To combat the growing problem, Gov. Roy Cooper authorized $4 million in emergency funding for mosquito control measures in 27 counties across the state, all of them currently under a major disaster declaration. A county’s specific amount of funding is “based upon their share of the total acreage requiring mosquito treatment,” a calculation made at the state level.

New Hanover County, for example, will receive $148,587, available for the duration of the current fiscal year. The county will be reimbursed for costs and can spend the money on whatever mitigation measures officials decide are most useful, most likely a combination of increased spraying with trucks as well as aerial treatments in harder-to-reach areas.

“We’re looking at everything from enhanced truck spraying to getting into wooded areas with ATVs to doing aerial spraying,” Howard said. “Everything’s on the table right now.”

Some of the money may also go toward outreach and education for residents. Much of the standing water left in communities after hurricanes sits on private property, including backyards, ditches and storm drains. County officials can help with those areas but need resident cooperation to do so, Howard said.

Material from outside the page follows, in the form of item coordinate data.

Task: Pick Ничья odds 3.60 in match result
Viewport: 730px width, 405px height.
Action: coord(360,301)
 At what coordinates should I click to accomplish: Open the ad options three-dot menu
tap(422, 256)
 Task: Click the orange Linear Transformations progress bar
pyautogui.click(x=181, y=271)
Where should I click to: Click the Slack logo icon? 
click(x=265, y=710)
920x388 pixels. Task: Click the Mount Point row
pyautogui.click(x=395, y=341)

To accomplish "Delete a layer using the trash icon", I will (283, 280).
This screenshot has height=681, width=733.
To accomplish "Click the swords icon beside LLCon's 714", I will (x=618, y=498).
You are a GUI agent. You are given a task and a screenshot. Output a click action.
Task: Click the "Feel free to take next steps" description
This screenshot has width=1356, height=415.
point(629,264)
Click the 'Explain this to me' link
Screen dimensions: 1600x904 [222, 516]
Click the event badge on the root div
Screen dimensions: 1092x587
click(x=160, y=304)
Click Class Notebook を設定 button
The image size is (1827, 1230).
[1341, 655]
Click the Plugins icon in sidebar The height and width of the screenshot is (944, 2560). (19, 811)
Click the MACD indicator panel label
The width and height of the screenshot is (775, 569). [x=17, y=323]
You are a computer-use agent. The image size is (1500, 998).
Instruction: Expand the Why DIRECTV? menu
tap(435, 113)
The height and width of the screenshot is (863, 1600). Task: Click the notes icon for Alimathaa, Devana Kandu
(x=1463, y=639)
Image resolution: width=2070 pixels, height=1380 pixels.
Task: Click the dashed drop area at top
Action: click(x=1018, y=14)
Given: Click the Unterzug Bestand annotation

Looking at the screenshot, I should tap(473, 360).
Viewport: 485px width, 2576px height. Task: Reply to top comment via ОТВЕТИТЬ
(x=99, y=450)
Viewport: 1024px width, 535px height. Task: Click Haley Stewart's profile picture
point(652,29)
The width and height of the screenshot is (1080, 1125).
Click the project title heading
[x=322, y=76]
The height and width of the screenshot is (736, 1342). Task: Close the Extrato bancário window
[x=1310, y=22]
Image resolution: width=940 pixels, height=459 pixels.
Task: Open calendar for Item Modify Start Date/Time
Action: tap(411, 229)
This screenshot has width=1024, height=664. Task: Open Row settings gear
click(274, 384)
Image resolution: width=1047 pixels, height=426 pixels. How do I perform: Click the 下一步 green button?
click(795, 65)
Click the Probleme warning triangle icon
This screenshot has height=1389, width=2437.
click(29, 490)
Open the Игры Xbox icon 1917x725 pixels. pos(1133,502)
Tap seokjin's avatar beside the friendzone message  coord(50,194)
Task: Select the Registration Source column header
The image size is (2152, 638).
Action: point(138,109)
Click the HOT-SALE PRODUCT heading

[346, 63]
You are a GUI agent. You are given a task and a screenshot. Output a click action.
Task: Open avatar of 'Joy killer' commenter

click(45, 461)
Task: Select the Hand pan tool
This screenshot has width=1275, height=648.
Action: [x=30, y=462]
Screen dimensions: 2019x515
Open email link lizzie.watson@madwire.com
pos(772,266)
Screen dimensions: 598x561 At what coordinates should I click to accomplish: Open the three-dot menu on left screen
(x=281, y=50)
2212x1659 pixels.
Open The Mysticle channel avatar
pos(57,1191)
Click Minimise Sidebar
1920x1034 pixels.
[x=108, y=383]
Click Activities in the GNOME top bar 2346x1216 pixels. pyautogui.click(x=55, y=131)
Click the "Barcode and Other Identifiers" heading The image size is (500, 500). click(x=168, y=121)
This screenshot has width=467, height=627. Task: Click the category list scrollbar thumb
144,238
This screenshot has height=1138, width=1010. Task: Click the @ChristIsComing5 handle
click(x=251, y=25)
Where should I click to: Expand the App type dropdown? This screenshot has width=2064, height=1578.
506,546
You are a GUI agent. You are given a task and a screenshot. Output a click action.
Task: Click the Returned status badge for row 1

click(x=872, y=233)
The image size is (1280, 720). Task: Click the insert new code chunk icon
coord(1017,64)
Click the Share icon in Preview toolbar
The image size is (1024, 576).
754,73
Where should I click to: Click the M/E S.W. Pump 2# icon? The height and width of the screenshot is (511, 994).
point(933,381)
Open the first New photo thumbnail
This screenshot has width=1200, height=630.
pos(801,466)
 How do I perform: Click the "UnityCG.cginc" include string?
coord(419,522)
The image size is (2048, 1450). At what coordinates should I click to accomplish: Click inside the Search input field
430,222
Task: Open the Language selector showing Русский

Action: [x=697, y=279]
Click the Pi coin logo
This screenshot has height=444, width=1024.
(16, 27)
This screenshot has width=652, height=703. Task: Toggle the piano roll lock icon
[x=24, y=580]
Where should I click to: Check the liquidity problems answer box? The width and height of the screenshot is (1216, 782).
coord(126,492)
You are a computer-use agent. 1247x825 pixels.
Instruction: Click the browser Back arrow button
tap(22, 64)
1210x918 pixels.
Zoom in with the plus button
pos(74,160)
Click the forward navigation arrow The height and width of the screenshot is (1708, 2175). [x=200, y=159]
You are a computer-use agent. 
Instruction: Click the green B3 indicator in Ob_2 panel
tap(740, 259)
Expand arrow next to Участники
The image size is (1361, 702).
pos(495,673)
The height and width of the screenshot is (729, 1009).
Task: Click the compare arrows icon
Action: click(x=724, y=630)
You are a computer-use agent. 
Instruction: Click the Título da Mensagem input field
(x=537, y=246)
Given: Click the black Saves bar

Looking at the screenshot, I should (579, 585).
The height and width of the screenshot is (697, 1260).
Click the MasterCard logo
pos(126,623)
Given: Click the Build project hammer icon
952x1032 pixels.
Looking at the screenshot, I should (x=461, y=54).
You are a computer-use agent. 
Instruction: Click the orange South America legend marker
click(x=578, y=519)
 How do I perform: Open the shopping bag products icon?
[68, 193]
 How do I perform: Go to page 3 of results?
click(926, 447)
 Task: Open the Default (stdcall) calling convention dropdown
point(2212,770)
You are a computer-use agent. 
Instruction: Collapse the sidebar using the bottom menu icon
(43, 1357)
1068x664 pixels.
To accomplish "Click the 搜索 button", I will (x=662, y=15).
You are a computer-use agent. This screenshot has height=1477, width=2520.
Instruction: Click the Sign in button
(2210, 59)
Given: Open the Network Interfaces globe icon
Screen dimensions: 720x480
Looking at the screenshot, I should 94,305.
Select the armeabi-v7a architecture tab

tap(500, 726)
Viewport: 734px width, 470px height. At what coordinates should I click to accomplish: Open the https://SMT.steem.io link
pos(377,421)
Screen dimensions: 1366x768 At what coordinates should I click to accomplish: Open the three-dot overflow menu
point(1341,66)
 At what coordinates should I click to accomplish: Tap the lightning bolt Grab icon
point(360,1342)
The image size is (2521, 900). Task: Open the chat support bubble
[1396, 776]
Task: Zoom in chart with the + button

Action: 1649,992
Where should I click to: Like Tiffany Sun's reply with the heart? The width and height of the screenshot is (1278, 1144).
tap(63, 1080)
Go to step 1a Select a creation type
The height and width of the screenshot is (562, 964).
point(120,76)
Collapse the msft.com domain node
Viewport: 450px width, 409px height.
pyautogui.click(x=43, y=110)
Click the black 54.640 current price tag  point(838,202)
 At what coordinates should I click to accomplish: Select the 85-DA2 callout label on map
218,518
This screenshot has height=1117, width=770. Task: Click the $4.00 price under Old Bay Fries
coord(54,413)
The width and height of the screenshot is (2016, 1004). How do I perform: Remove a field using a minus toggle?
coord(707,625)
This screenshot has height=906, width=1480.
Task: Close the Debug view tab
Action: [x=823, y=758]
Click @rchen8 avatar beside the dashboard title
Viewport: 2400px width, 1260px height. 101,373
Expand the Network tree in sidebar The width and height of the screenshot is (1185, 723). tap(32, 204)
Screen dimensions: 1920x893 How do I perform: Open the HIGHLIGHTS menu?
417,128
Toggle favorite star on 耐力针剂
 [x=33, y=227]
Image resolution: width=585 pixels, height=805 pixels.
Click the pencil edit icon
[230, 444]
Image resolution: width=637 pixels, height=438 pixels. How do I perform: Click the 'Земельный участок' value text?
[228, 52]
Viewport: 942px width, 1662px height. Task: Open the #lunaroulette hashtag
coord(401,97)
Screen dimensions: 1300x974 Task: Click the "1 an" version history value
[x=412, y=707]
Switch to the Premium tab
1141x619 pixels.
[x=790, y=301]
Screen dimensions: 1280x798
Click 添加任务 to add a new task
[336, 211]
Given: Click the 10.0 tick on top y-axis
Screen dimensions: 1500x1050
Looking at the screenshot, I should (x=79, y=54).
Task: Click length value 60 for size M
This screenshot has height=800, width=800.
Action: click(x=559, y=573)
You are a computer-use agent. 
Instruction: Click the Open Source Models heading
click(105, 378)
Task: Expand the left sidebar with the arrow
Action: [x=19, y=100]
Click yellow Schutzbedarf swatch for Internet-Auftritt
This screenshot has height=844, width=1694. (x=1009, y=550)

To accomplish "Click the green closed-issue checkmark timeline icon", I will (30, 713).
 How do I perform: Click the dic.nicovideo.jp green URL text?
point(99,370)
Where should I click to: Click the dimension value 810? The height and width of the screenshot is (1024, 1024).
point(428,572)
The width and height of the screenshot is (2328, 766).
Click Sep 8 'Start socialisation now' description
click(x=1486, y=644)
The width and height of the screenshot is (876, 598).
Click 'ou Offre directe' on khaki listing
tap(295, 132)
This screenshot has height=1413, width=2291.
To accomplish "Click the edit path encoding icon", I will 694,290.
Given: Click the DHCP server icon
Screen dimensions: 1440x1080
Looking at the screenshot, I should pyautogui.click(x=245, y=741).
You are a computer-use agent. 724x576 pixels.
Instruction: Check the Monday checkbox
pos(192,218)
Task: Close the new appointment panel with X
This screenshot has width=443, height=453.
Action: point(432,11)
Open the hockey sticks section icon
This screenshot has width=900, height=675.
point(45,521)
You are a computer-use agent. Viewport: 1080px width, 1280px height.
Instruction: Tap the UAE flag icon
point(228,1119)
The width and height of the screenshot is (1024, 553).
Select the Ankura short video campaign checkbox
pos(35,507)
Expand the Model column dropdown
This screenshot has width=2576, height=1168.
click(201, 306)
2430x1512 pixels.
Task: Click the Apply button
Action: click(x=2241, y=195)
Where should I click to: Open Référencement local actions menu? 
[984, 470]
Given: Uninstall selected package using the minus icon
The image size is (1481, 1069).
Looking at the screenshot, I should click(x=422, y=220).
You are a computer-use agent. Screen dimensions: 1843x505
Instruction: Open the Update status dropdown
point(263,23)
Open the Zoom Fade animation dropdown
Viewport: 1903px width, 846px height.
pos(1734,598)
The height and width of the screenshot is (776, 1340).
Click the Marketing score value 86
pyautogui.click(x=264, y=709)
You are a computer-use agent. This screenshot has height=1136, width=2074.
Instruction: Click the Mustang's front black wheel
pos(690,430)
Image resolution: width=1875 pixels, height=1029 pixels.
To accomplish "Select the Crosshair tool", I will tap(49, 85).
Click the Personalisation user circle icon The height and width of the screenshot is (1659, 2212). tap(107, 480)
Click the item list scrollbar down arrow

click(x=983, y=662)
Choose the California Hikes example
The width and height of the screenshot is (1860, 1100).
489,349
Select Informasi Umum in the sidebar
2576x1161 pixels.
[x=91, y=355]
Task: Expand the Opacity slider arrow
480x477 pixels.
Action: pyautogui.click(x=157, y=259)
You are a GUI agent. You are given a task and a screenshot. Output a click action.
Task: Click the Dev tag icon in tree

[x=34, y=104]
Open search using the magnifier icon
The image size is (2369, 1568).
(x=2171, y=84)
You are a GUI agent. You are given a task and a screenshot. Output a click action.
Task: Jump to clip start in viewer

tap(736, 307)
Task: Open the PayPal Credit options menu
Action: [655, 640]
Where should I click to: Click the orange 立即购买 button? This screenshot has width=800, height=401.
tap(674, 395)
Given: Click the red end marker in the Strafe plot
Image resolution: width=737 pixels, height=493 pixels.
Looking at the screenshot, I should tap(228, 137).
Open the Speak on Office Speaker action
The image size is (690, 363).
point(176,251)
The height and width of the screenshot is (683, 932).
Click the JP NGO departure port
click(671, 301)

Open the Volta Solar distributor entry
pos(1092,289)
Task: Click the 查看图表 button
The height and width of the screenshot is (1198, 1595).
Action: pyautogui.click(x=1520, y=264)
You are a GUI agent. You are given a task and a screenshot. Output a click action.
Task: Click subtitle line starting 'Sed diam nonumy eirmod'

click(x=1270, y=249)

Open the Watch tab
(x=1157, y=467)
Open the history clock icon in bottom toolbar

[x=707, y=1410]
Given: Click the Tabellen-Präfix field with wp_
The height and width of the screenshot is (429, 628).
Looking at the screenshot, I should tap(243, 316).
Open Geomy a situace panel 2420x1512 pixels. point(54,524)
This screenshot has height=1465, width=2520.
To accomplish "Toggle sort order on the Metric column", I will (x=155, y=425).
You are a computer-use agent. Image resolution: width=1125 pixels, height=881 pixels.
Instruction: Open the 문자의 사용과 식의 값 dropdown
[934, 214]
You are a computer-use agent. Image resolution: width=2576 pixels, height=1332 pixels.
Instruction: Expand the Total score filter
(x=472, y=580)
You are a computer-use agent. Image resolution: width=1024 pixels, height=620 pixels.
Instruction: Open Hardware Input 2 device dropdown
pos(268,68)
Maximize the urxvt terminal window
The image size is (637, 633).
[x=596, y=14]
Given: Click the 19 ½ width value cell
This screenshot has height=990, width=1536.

“If we’re able to get their help in treating certain areas—storm drains or ditches behind their homes which may be privately owned—that helps a lot,” he said. “We also advise the public that if they can get fish stocked into ditches and ponds that retain water full-time, those fish will eat the mosquito larvae.”

The ultimate concern is public health, as many species of mosquitoes in North Carolina can harbor disease, including Zika, West Nile virus and various strains of encephalitis. No cases of disease have been reported in New Hanover County, but officials there will continue to monitor for them.

“Our biggest concern, as always, is monitoring and protecting the public against disease-carrying mosquitoes,” Howard said. “Our job is to keep that risk as low as possible, and that’s what this money does for us.”